======== Document section ========
Although ordinarily I would happily post this as proof but I am not. I really don't appreciate how this "site" for lack of better term is run. I had this bike posted in for sale and it was pulled without explanation of any kind. I have been basically treated like scum because at the end of the day it's pretty obvious I am right.  This forum is like all others. You are attacked as someone who is a bottom feeder because they just signed up. I knew when the well known Schwinn guy said don't let them treat you that way BEFORE it happened painted the picture. I feel sorry for folks that cannot compliment or say something positive because of jealousy...nothing more. This frame is absolutely gorgeous and I spent 12+ hours making it super slick! Any compliments about that? Nope. Did Anyone say yes you are right SCHWINN is the "ball dropper" on correct stamping (unlike cars which I am an expert on) and did not designate these models...that's on Schwinn NOT ME! When you have real knowledge you understand there is ZERO possible way to tell. Anybody agree? Nope. Just everybody saying their sure it isn't a Stingray because the chances are just zero from some newbie. Way more proof leans toward it being a Stingray than not. Anybody saying that? Nope. Did above commenters stay on track and tell what it could be worth? No. I am disappointed but know how forums are controlled to always get the same mindless back and forth and the new guy or proof guy or the trophy holder get's bashed. I'll take my bike elsewhere while you guy's comment on bikes that are nothing more than complete and nothing ever happened...just an old bike that was never taken apart. I really can imagine if this was an older user on this forum the feedback would have been the EXACT opposite. 

And another thing. At the end of the day I proved it was more Stingray
 than anybody else could prove it wasn't. I know it. Makes no difference!


I'M DONE and OUT!


----------



## spoker (Jan 16, 2019)
========
→ **Exercise tasks**
1. In the forum post about the disputed Schwinn Stingray frame, rewrite the part that opens with the words containing "And another thing." and closes with "DONE and OUT!", swapping "proved" for "showed".
2. Extend the forum post about the disputed Schwinn Stingray frame past its final line.
======== Information shown ========
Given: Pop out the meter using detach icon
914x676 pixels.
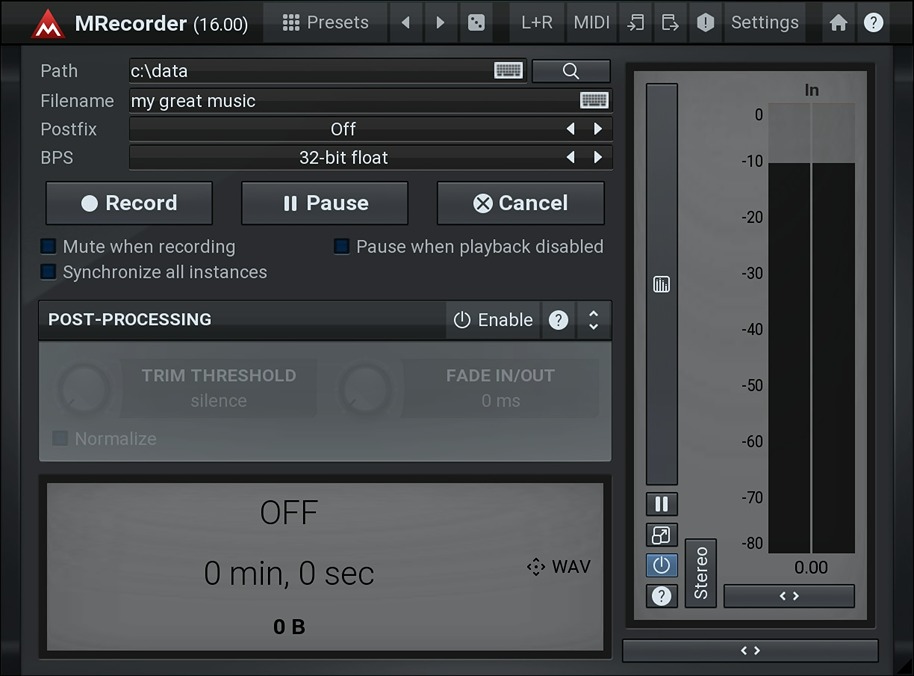Looking at the screenshot, I should [661, 534].
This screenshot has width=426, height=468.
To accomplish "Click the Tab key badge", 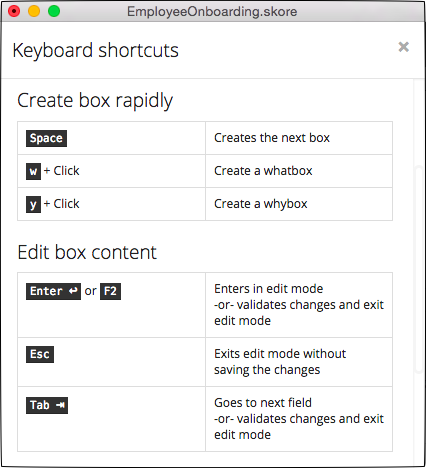I will point(47,405).
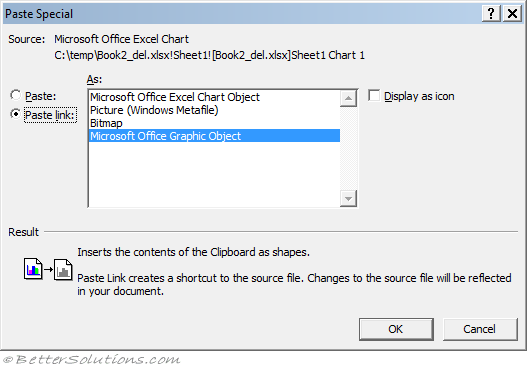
========
→ **Responses for each task**
1.
And another thing. At the end of the day I showed it was more Stingray
 than anybody else could prove it wasn't. I know it. Makes no difference!


I'M DONE and OUT!

2.
nother one bites the dust,bikes used to be fun till money got in the way!!


----------



## vincev (Jan 16, 2019)

Dan DaMan said:


> O.k. I got 100% confirmation just now this is a real Stingray. I was told the previous owners name and I tracked down his son who confirmed all stages of the changes. It turns out the fork change was because they were bent from the mother backing her car over the rim and fork (also explains rims not maching☆)He also mentioned taking off the Stingray chain guard to make it look like a dirt bike around 1971 or 1972. He says he has converted 8mm showing them riding fast and sliding in the wet driveway with bike in full original cladding.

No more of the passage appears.